Databases with Python

Working within a database command line interface can oftentimes make it cumbersome and difficult to execute multiple commands. Because of this, analysts usually prefer to use a user-friendly graphical user interface (GUI) or leverage programming languages like Python and supported libraries to interact with them. We will use Python and the sqlite3 library to complete the following:

Create a new SQLite database
Add a table
Perform CRUD operations on the table

While you can accomplish more than just the above using python and pandas, like performing joins, it is not always best practice. As it relates to joins, database engines are built and optimized to perform joins extremely well. It is always important to know what you will be doing with your data before acting.

Warning

We have created a new repo for Class 19 and 20 exercises and studios. Please fork this repo to your Github account, and then clone it to your local device

Class 19 and 20 Exercise Studio Repo

The examples below can be found at data-analysis-projects-class-19-and-20/class-20/python-db-walkthrough.ipynb

sqlite3 with Python

sqlite3 works in conjunction with python by allowing the user to establish a connection to a file located on your machine. You can then reference the connection variable to begin executing sql commands.

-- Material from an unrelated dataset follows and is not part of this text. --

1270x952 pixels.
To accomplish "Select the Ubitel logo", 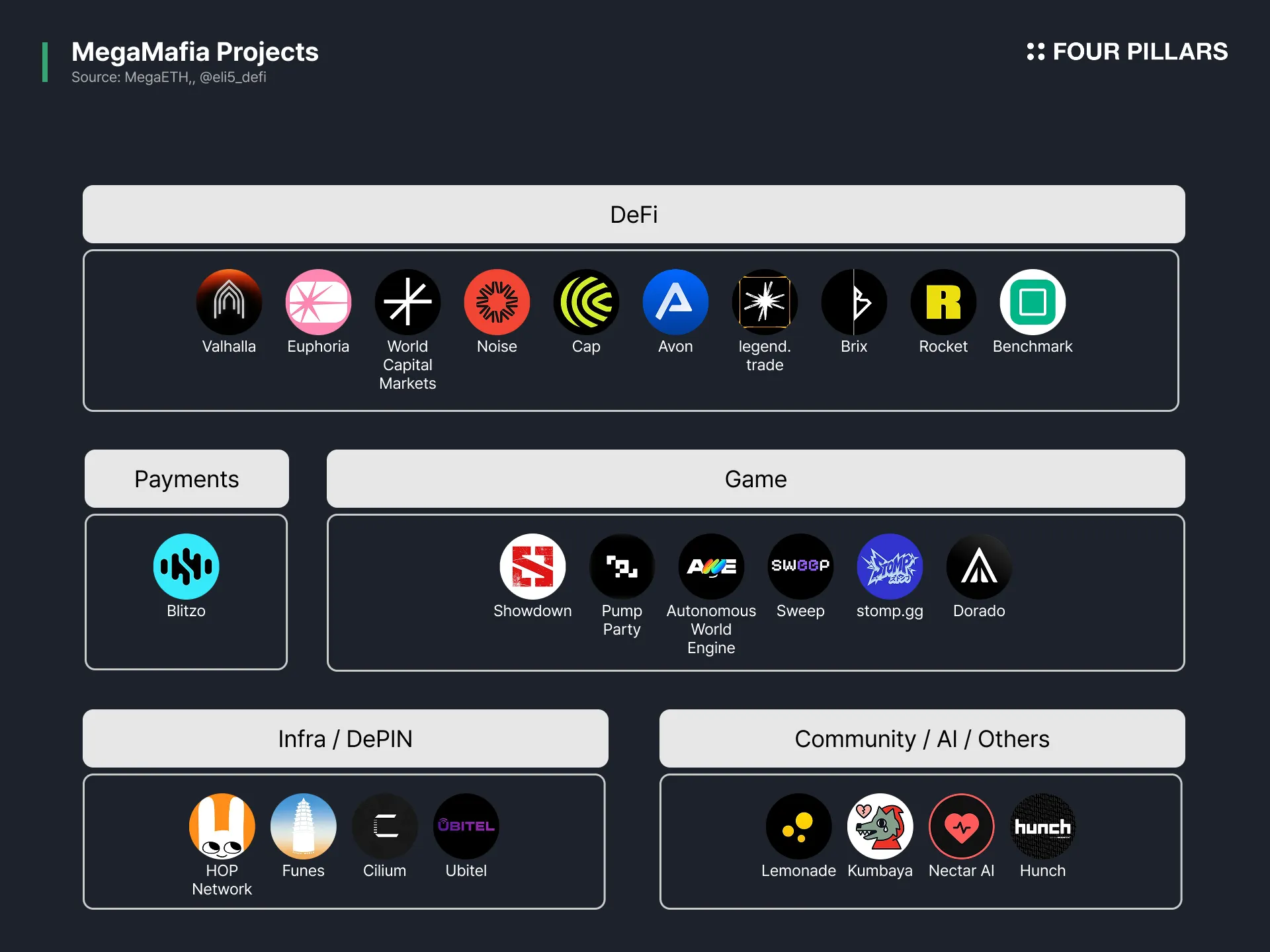I will (x=466, y=826).
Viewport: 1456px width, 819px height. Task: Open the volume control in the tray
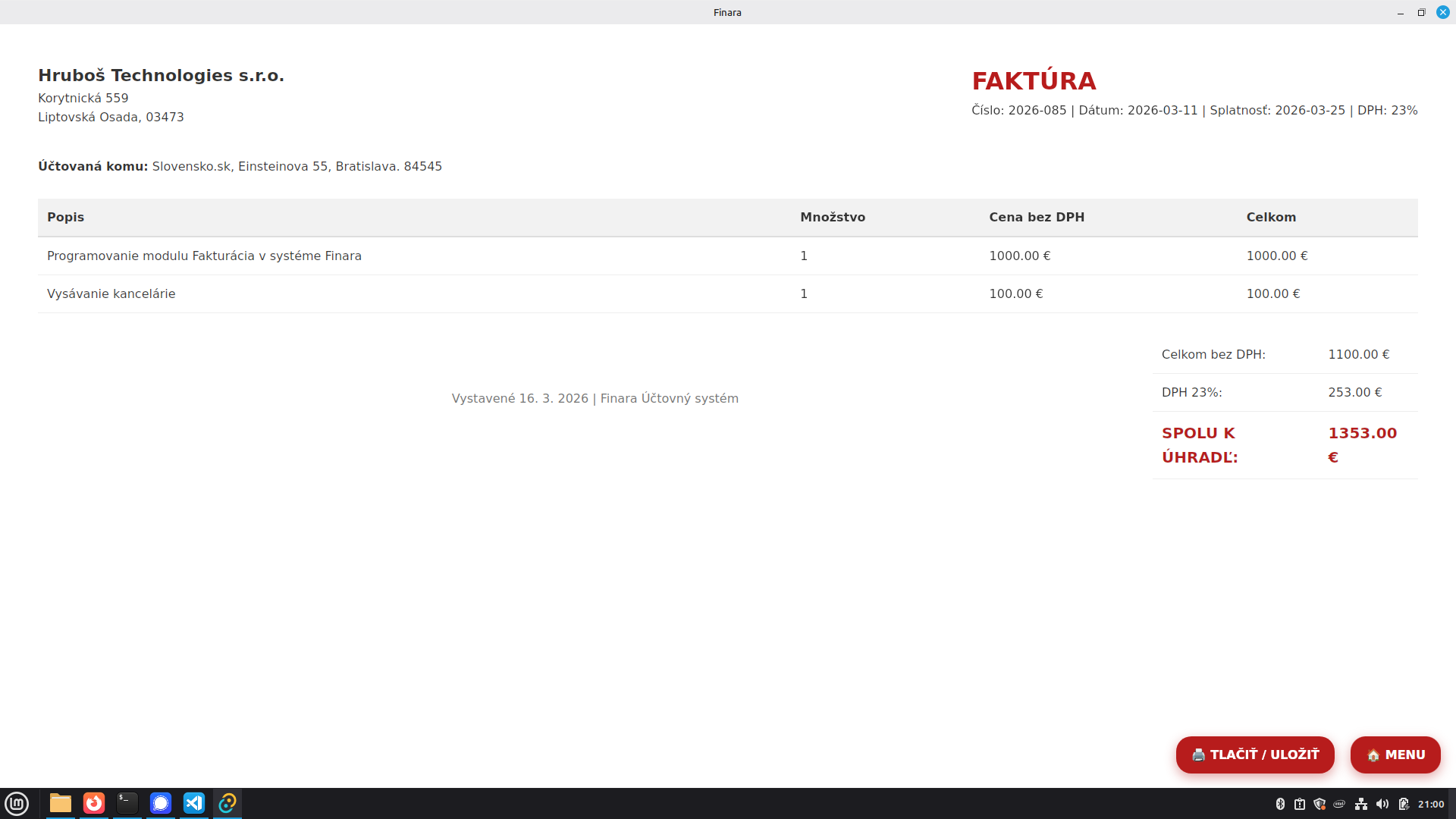pyautogui.click(x=1382, y=804)
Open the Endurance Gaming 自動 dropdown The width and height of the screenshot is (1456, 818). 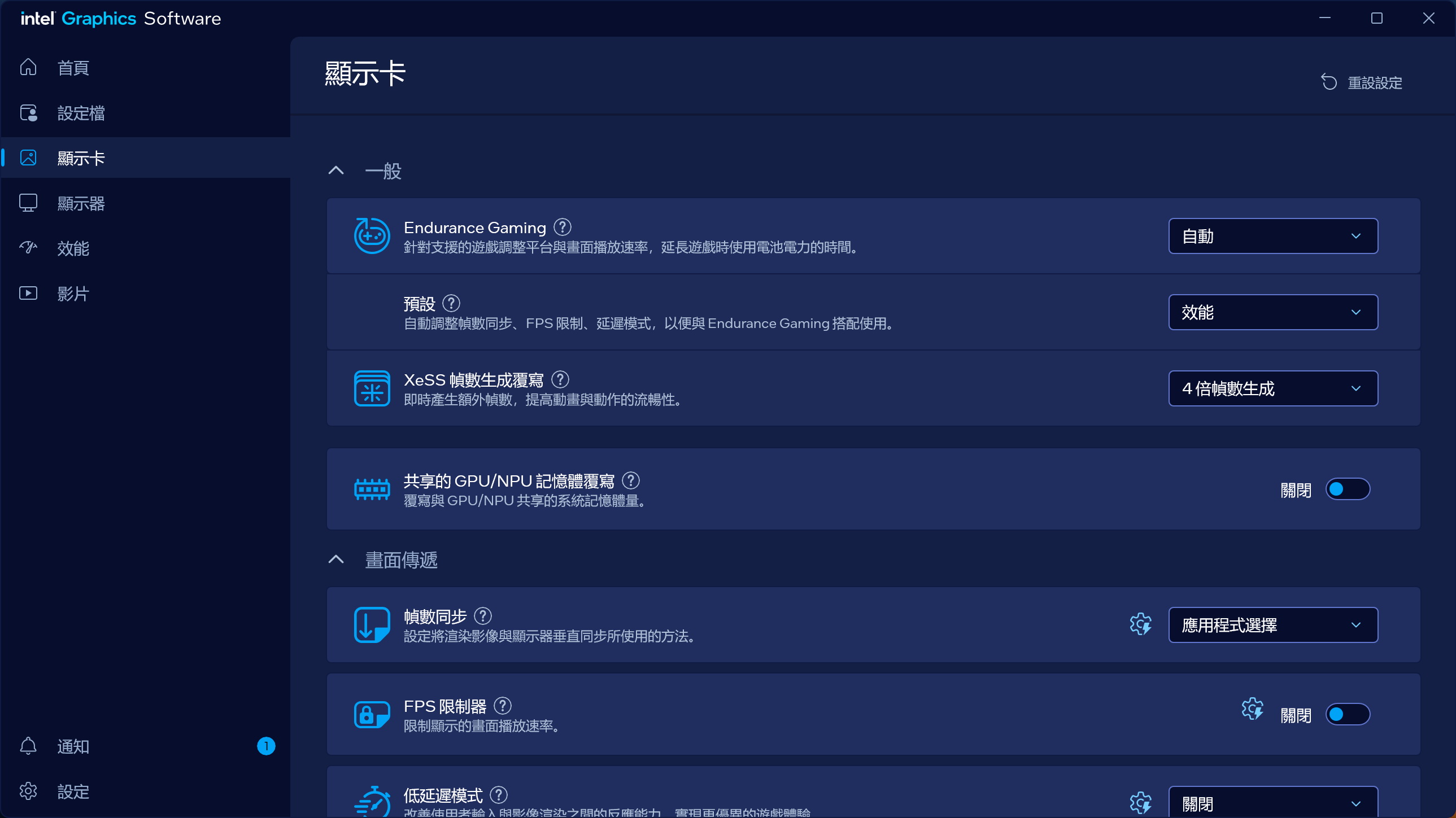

The basic syntax is as follows:

import sqlite3

# If the 'Movies.db` database does not already exist, sqlite3 will create one!
movies_db = sqlite3.connect('Movies.db') # connect to database

Note

If we were to print the connection_variable we would see the following output:

<sqlite3.Connection object at 0x7334db1d3940> # the 0x7334db1d3940 portion will vary

This shows that a sqlite3.Connection object was created and can now be referenced using the movies_db variable.

Cursor Objects

Now that we have established a connection to the database we need a way to execute commands. The cursor object is a database cursor which allows us to do so.

We can create a new cursor object by referencing the cursor function and storing it within a variable:

# variable named "cur" that references the connection object:
cur = movies_db.cursor()

The basic syntax for executing a command with the cursor object is as follows:

cur.execute("SQL statement")

Creating a table

cur.execute("CREATE TABLE table_name (column DATA TYPE, column DATA TYPE, etc..)")

Note

You can find a list of SQLite data types here: Data Types in SQLite .

Insert Table Values

cur.execute("INSERT INTO table_name ('value-one', 'value-two', etc..)")

Reading Data

There are a couple strategies that you can use to read data from your database. Since the cursor object is an iterator in and of itself, you can iterate over the cursor object to fetch data.

Example

# For loop to iterate over cursor object
for row in cur.execute("SELECT column FROM table_name")
    print(row)

The above for loop will return all rows within the specified column inside of the SELECT statement. You could also pass the * flag to return all values from all rows within the database.

You can also use the fetchall() function to read data from the database like so:

cur.execute("SELECT * FROM table_name").fetchall()

Updating Data

When running dynamic queries against a database there are some risks to be aware of, specifically SQL injection attacks or SQLi attacks. While we have multiple strategies to avoid SQLi attacks, the one we will focus on in this class is using parameterized queries.

Parameterized queries allow you to inject a placeholder (?) into your SQL statement and pass in the desired value as a parameter.

Example

# Desired value
update_release_year = 1997 # Value that needs to be updated
movie_to_update = 'Good Will Hunting'
# Execute an UPDATE statement using the ? placeholder, passing in the update variables as a list literal
cur.execute("UPDATE movies SET release = ? WHERE title = ?", [update_release_year, movie_to_update])

Deleting Data

We should also use parameterized queries to safely delete data. Using parameterized queries to update and delete data is a best practice!

Example

movie_to_delete = 'Inception' # Too many sci fi movies!
# Execute a DELETE statement using the ? placeholder, passing in the variable as a list literal
cur.execute("DELETE FROM movies WHERE title = ?", [movie_to_delete])

Check Your Understanding

Question

What type of database is SQLite?

Question

What is the primary reason for creating a cursor object?